**Exercise description:** From the material below, pull each line containing the string "option".

——

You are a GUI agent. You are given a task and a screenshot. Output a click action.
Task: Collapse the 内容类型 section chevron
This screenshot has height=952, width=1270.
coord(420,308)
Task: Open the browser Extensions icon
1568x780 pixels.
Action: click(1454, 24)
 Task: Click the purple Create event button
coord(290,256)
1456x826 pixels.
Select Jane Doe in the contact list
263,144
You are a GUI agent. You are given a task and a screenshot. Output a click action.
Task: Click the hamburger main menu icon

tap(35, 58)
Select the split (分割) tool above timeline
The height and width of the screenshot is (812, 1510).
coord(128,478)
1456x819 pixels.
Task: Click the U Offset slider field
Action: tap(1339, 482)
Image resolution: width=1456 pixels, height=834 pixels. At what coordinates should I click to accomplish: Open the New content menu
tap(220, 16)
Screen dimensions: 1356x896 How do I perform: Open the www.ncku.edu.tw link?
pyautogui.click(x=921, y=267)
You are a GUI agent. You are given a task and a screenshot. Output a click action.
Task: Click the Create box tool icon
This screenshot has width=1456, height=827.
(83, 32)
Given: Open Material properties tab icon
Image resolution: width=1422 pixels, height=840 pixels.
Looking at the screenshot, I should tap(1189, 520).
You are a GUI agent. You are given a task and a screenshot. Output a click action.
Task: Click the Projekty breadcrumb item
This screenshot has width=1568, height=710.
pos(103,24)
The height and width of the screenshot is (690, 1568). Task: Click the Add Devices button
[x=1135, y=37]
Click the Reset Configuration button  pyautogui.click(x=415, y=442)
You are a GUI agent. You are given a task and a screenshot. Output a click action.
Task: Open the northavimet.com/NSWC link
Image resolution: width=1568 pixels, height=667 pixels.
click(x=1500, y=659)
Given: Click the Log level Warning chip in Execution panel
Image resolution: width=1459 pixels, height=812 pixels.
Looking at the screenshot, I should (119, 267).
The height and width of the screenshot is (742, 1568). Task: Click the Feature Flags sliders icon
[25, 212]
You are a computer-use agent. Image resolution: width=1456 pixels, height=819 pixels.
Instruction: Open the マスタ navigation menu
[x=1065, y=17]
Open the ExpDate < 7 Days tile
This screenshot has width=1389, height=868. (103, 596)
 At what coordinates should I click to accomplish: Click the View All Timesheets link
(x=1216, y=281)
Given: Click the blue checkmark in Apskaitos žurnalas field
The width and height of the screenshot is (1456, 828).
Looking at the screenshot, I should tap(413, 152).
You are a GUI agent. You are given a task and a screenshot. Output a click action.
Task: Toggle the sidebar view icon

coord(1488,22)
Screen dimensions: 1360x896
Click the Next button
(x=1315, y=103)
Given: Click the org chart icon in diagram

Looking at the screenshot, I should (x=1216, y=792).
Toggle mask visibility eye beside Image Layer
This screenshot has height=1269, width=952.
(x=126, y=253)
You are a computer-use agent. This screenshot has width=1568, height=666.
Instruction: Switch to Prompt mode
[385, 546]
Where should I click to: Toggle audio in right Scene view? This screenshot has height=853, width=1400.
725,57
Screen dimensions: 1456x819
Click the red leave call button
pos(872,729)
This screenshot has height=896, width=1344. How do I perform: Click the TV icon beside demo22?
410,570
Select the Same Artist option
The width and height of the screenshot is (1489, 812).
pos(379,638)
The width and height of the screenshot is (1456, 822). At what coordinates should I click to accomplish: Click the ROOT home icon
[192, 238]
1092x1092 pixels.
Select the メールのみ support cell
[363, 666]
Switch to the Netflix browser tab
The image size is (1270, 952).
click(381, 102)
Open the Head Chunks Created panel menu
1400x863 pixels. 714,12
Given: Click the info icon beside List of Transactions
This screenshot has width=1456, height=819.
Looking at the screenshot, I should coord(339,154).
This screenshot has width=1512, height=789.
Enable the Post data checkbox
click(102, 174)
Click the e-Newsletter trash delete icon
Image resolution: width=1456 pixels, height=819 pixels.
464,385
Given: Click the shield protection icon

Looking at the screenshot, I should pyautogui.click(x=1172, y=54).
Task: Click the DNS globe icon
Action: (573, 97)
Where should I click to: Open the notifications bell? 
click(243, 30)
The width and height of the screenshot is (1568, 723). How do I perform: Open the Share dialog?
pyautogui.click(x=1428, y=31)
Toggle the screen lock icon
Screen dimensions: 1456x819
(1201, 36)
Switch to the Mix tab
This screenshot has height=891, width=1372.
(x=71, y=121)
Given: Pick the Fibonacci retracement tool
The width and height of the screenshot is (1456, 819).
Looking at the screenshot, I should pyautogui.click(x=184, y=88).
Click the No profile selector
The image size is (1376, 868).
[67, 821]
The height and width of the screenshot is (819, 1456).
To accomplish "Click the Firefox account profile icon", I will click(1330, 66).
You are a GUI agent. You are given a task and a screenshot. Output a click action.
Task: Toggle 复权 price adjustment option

——

**Your response:**
Select the Same Artist option
Task: Toggle 复权 price adjustment option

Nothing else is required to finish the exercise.